- YOUR ASSIGNMENT
Even where a line looks wrong, copy it exactly and include every entry.

☆ ☆ ☆ ☆

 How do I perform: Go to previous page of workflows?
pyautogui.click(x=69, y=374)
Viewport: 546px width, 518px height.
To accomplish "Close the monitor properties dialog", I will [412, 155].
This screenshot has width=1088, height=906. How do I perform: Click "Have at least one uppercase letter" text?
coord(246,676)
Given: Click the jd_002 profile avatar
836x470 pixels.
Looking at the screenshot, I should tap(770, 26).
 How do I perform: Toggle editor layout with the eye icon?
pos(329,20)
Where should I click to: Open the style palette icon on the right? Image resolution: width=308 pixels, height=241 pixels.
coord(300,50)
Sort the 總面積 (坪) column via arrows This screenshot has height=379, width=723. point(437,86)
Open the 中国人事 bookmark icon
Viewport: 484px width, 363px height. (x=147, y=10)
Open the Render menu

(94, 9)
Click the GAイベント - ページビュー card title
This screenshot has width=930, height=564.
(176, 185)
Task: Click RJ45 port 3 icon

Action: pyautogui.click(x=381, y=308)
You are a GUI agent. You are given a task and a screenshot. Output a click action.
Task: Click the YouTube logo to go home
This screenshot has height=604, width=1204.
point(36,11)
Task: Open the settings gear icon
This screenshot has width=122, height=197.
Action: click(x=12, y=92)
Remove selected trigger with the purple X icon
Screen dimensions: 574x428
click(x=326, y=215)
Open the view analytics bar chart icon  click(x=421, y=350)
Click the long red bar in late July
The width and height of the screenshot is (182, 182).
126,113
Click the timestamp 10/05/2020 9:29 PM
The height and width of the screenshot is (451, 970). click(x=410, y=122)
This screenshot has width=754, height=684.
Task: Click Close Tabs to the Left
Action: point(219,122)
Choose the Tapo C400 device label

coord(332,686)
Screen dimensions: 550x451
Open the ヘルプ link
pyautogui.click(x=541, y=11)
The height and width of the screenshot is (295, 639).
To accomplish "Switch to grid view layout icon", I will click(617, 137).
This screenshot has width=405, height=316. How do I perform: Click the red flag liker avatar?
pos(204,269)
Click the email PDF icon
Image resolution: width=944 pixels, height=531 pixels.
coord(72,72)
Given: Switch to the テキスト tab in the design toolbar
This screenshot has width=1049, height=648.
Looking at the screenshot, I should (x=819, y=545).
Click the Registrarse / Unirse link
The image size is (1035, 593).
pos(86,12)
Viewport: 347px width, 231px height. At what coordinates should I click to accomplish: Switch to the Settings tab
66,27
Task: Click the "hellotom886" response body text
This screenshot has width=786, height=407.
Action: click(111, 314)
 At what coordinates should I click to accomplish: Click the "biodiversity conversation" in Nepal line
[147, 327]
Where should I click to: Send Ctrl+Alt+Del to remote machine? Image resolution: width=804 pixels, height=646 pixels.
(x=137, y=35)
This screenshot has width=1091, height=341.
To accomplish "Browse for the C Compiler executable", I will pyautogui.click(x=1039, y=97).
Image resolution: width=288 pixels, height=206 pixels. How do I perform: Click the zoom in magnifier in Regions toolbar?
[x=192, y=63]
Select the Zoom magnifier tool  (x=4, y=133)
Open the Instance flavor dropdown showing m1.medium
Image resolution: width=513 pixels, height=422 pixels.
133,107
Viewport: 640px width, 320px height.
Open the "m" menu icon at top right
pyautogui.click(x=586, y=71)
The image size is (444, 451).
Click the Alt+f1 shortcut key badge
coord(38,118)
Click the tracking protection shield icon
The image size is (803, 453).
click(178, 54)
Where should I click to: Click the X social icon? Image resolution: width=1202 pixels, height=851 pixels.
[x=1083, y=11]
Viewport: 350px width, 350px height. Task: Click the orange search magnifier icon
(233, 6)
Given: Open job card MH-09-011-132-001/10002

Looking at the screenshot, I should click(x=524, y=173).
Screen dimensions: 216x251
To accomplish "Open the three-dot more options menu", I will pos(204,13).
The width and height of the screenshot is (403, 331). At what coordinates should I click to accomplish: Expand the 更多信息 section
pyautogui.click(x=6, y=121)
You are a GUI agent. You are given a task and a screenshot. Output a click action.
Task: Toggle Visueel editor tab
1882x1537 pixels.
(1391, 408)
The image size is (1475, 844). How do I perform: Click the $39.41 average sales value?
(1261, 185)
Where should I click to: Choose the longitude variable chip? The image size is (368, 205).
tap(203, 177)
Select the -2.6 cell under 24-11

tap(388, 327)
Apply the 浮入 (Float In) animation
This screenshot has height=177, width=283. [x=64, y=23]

☆ ☆ ☆ ☆

- ANSWER BOX
 How do I perform: Go to previous page of workflows?
pyautogui.click(x=69, y=374)
Viewport: 546px width, 518px height.
To accomplish "Close the monitor properties dialog", I will [412, 155].
This screenshot has width=1088, height=906. How do I perform: Click "Have at least one uppercase letter" text?
coord(246,676)
Given: Click the jd_002 profile avatar
836x470 pixels.
Looking at the screenshot, I should tap(770, 26).
 How do I perform: Toggle editor layout with the eye icon?
pos(329,20)
Where should I click to: Open the style palette icon on the right? Image resolution: width=308 pixels, height=241 pixels.
coord(300,50)
Sort the 總面積 (坪) column via arrows This screenshot has height=379, width=723. point(437,86)
Open the 中国人事 bookmark icon
Viewport: 484px width, 363px height. (x=147, y=10)
Open the Render menu

(94, 9)
Click the GAイベント - ページビュー card title
This screenshot has width=930, height=564.
(176, 185)
Task: Click RJ45 port 3 icon

Action: pyautogui.click(x=381, y=308)
You are a GUI agent. You are given a task and a screenshot. Output a click action.
Task: Click the YouTube logo to go home
This screenshot has height=604, width=1204.
point(36,11)
Task: Open the settings gear icon
This screenshot has width=122, height=197.
Action: click(x=12, y=92)
Remove selected trigger with the purple X icon
Screen dimensions: 574x428
click(x=326, y=215)
Open the view analytics bar chart icon  click(x=421, y=350)
Click the long red bar in late July
The width and height of the screenshot is (182, 182).
126,113
Click the timestamp 10/05/2020 9:29 PM
The height and width of the screenshot is (451, 970). click(x=410, y=122)
This screenshot has width=754, height=684.
Task: Click Close Tabs to the Left
Action: point(219,122)
Choose the Tapo C400 device label

coord(332,686)
Screen dimensions: 550x451
Open the ヘルプ link
pyautogui.click(x=541, y=11)
The height and width of the screenshot is (295, 639).
To accomplish "Switch to grid view layout icon", I will click(617, 137).
This screenshot has width=405, height=316. How do I perform: Click the red flag liker avatar?
pos(204,269)
Click the email PDF icon
Image resolution: width=944 pixels, height=531 pixels.
coord(72,72)
Given: Switch to the テキスト tab in the design toolbar
This screenshot has width=1049, height=648.
Looking at the screenshot, I should (x=819, y=545).
Click the Registrarse / Unirse link
The image size is (1035, 593).
pos(86,12)
Viewport: 347px width, 231px height. At what coordinates should I click to accomplish: Switch to the Settings tab
66,27
Task: Click the "hellotom886" response body text
This screenshot has width=786, height=407.
Action: click(111, 314)
 At what coordinates should I click to accomplish: Click the "biodiversity conversation" in Nepal line
[147, 327]
Where should I click to: Send Ctrl+Alt+Del to remote machine? Image resolution: width=804 pixels, height=646 pixels.
(x=137, y=35)
This screenshot has width=1091, height=341.
To accomplish "Browse for the C Compiler executable", I will pyautogui.click(x=1039, y=97).
Image resolution: width=288 pixels, height=206 pixels. How do I perform: Click the zoom in magnifier in Regions toolbar?
[x=192, y=63]
Select the Zoom magnifier tool  (x=4, y=133)
Open the Instance flavor dropdown showing m1.medium
Image resolution: width=513 pixels, height=422 pixels.
133,107
Viewport: 640px width, 320px height.
Open the "m" menu icon at top right
pyautogui.click(x=586, y=71)
The image size is (444, 451).
Click the Alt+f1 shortcut key badge
coord(38,118)
Click the tracking protection shield icon
The image size is (803, 453).
click(178, 54)
Where should I click to: Click the X social icon? Image resolution: width=1202 pixels, height=851 pixels.
[x=1083, y=11]
Viewport: 350px width, 350px height. Task: Click the orange search magnifier icon
(233, 6)
Given: Open job card MH-09-011-132-001/10002

Looking at the screenshot, I should click(x=524, y=173).
Screen dimensions: 216x251
To accomplish "Open the three-dot more options menu", I will pos(204,13).
The width and height of the screenshot is (403, 331). At what coordinates should I click to accomplish: Expand the 更多信息 section
pyautogui.click(x=6, y=121)
You are a GUI agent. You are given a task and a screenshot. Output a click action.
Task: Toggle Visueel editor tab
1882x1537 pixels.
(1391, 408)
The image size is (1475, 844). How do I perform: Click the $39.41 average sales value?
(1261, 185)
Where should I click to: Choose the longitude variable chip? The image size is (368, 205).
tap(203, 177)
Select the -2.6 cell under 24-11

tap(388, 327)
Apply the 浮入 (Float In) animation
This screenshot has height=177, width=283. [x=64, y=23]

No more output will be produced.